_What you need to do_
Scan the listing below. Report each line that includes "computer".

Top of Records supplied

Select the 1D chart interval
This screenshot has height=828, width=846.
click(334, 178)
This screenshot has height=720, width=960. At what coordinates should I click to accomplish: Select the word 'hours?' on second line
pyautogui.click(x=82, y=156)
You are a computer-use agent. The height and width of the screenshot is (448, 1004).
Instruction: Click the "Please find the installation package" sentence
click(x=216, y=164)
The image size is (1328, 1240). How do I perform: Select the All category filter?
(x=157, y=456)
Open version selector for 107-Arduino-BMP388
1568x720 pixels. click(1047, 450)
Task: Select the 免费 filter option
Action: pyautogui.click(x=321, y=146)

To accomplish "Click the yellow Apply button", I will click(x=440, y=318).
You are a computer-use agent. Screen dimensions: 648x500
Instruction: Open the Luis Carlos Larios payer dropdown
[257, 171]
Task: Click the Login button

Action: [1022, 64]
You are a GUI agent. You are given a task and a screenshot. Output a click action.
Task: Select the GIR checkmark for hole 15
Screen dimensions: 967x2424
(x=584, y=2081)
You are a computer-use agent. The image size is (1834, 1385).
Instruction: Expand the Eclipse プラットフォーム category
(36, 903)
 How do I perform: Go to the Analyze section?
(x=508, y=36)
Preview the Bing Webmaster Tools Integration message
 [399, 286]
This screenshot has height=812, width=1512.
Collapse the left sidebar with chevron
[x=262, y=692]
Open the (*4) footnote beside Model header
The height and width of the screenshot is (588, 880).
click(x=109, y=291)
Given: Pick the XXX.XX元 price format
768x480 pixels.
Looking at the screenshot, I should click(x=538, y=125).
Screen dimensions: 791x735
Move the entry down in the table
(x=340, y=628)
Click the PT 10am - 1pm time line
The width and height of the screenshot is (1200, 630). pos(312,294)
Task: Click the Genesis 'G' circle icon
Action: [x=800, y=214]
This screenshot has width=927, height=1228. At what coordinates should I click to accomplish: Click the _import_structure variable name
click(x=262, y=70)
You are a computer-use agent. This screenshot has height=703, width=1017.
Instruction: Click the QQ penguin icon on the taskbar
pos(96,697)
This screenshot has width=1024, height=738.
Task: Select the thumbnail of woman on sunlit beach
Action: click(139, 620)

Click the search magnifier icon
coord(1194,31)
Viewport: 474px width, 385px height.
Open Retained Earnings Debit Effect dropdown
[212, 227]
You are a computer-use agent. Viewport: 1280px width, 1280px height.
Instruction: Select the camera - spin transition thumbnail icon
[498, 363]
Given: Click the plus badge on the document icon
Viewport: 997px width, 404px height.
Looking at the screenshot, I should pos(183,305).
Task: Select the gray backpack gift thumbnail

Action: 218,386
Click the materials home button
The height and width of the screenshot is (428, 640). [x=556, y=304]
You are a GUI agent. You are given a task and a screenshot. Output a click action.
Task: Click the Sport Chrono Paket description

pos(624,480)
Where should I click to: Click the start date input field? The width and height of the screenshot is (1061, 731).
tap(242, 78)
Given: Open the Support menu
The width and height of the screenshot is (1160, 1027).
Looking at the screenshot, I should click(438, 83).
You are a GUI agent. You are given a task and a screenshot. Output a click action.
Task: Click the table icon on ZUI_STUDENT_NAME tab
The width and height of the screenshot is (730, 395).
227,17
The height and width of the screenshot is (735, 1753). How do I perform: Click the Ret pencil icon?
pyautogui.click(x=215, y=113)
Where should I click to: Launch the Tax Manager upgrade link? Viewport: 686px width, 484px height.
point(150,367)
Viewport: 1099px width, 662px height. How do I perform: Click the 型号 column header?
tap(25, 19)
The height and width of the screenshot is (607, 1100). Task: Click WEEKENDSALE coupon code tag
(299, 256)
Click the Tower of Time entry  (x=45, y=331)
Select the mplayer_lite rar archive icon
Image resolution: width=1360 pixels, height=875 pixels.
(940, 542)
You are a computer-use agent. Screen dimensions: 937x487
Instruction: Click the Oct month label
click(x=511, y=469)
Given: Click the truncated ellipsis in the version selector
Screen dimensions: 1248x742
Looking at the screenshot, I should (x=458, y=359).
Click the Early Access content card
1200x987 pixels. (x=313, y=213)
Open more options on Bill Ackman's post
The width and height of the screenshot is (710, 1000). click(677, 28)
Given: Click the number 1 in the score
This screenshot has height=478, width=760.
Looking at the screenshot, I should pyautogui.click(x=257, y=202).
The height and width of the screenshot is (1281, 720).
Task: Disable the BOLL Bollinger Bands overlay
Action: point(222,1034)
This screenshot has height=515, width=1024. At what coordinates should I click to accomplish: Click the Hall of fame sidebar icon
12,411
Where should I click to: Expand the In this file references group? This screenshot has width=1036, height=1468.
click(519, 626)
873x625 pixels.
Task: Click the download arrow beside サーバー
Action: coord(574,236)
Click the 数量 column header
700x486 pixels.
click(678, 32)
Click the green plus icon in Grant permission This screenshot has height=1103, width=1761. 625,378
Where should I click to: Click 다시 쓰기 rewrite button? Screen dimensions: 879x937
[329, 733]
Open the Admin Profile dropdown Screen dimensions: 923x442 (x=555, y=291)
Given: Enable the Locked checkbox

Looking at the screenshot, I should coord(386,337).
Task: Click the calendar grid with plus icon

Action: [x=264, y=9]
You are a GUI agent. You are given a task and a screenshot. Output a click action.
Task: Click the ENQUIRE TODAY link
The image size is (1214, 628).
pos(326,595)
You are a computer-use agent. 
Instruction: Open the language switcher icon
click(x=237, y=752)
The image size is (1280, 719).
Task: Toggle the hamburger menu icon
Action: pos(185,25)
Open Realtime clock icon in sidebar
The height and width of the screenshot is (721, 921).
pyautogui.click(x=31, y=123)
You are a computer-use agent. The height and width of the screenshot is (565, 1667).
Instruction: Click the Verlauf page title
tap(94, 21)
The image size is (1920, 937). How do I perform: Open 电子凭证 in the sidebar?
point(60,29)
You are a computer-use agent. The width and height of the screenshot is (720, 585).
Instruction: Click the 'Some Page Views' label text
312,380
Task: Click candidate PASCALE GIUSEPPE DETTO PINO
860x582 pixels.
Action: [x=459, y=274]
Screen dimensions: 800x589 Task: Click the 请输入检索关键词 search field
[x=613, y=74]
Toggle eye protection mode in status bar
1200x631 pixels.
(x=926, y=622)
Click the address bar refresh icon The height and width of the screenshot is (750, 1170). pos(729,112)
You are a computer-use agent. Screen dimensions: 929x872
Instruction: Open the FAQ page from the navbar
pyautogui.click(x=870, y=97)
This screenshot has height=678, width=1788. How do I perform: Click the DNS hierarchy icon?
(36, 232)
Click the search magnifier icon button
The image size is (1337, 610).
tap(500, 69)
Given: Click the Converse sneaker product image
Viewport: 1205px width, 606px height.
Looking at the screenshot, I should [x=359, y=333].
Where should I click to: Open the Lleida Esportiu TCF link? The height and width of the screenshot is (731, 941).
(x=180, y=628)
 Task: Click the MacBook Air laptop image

Bottom of Records supplied

_Answer space_
You are a computer-use agent. The height and width of the screenshot is (448, 1004).
You are a computer-use agent. Screen dimensions: 648x500
You are a computer-use agent. The image size is (1834, 1385).
You are a computer-use agent. This screenshot has height=703, width=1017.
You are a computer-use agent. Viewport: 1280px width, 1280px height.
You are a computer-use agent. Screen dimensions: 937x487
You are a computer-use agent. 
You are a computer-use agent. The height and width of the screenshot is (565, 1667).
You are a computer-use agent. The width and height of the screenshot is (720, 585).
You are a computer-use agent. Screen dimensions: 929x872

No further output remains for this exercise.